O curso é puxado, porque além de exigir que o aluno ensine o dia todo, ainda demanda preparação de aulas, redação de artigos e envolvimento em projetos de pesquisa. “Nós sobrecarregamos o residente de propósito, para ele não se sentir sobrecarregado quando estrear na carreira”, diz Solomon.
Ao final deste primeiro ano, os alunos recebem um diploma de mestrado da Universidade de Massachusetts e assumem o compromisso de trabalhar por três anos na rede pública de Boston, período em que seguem recebendo suporte do BTR por meio de consultorias com profissionais experientes, cursos extras e a possibilidade de troca de experiências entre membros da comunidade de residentes.
Benefícios
Para atrair pessoas talentosas para o programa, outros diferenciais são a bolsa que os estudantes recebem de US$ 11.100 no primeiro ano e um empréstimo de US$ 10.000 para cobrir despesas gerais. Depois, para cada ano trabalhado, um terço do empréstimo é perdoado.
Tais atrativos permitem que o BTR seja bastante rigoroso na seleção dos 75 residentes que entram para a pós-graduação por ano. Em seu site, uma das primeiras informações disponíveis para quem quer se candidatar alerta que o mestrado recruta “indivíduos talentosos e comprometidos”, sejam eles recém-formados em faculdades ou profissionais que queiram trocar de profissão.

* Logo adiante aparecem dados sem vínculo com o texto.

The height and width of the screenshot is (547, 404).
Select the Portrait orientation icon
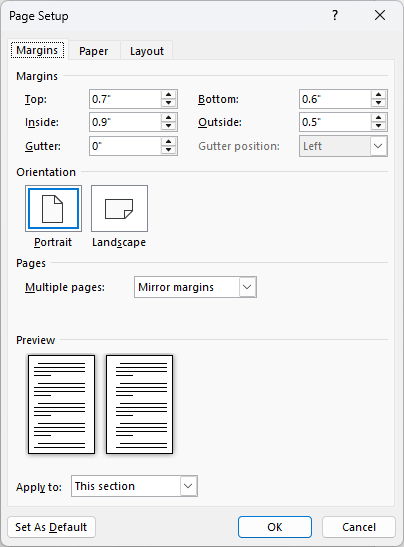tap(53, 208)
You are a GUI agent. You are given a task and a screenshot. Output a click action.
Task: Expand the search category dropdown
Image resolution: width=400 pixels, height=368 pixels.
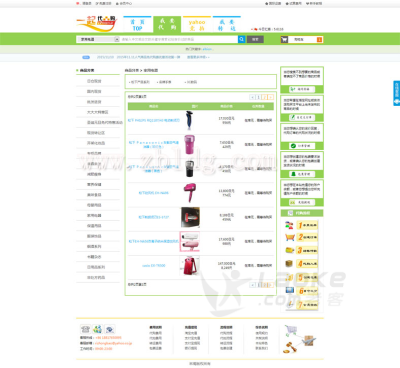pyautogui.click(x=117, y=39)
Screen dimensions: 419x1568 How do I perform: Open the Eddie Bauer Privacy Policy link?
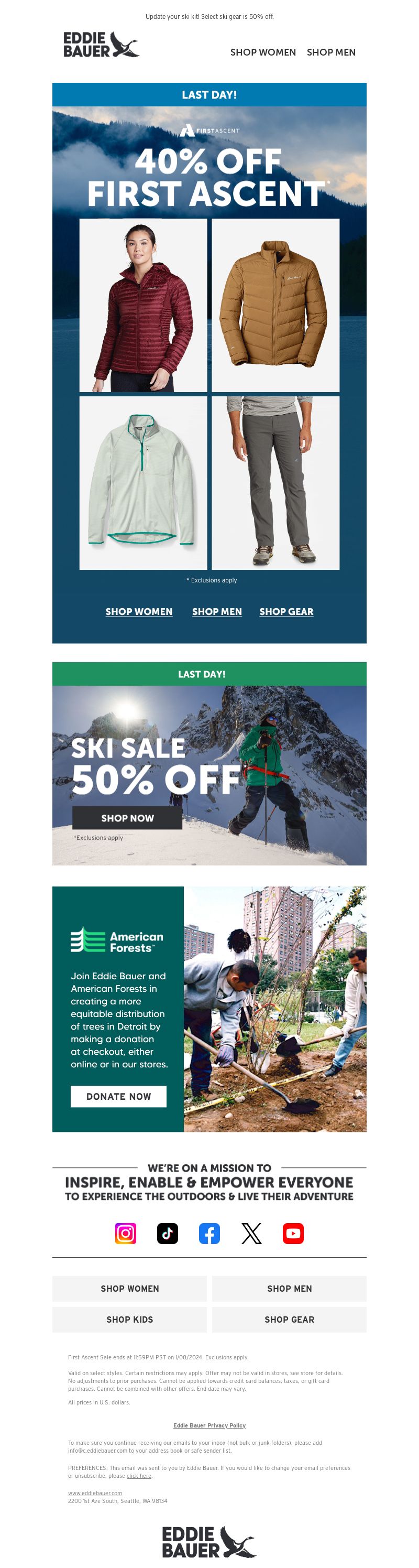209,1425
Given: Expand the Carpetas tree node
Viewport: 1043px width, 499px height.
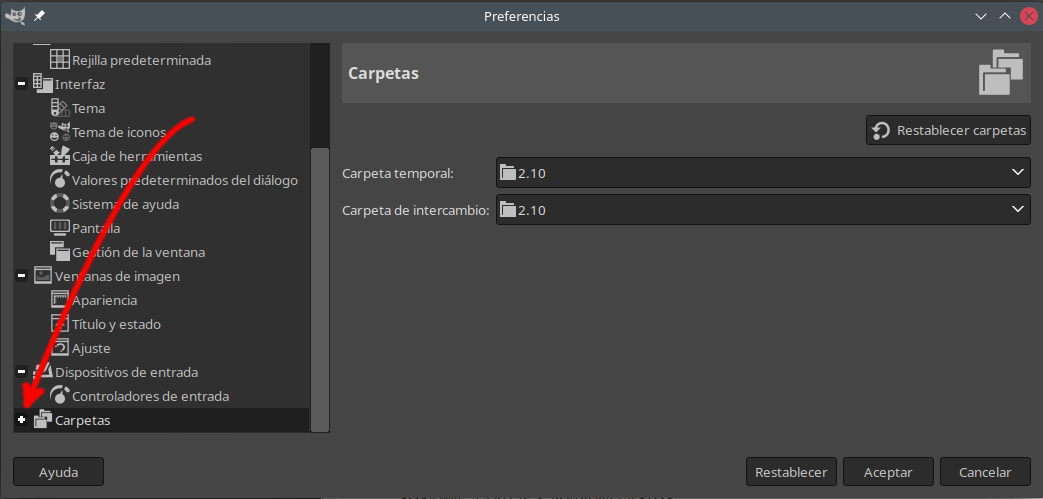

Os aspirantes a residentes, além de encaminhar cartas de apresentação, currículo, recomendações, são submetidos a um “dia de seleção”, quando fazem entrevistas, dão uma aula de cinco minutos, prestam uma avaliação escrita e participam de um exercício em grupo para solucionar um problema. “O recrutamento é um o primeiro pilar do programa”, segundo Solomon, que comemora os bons resultados que impactam na educação de mais de 20 mil crianças em Boston todos os dias e influenciaram outras redes de ensino dos EUA.
Em 2007, o BTR deu origem à rede UTRU (Urban Teacher Residency United), em conjunto com outros programas semelhantes de recrutamento e preparação de professores presentes em Boston, Chicago e Denver. O grupo divulga e dá suporte para cidades que querem implementar o modelo já presente em mais de 20 centros urbanos e apontado como uma solução para corrigir deficiências na formação dada nas faculdades para preparar mestres de alta qualidade.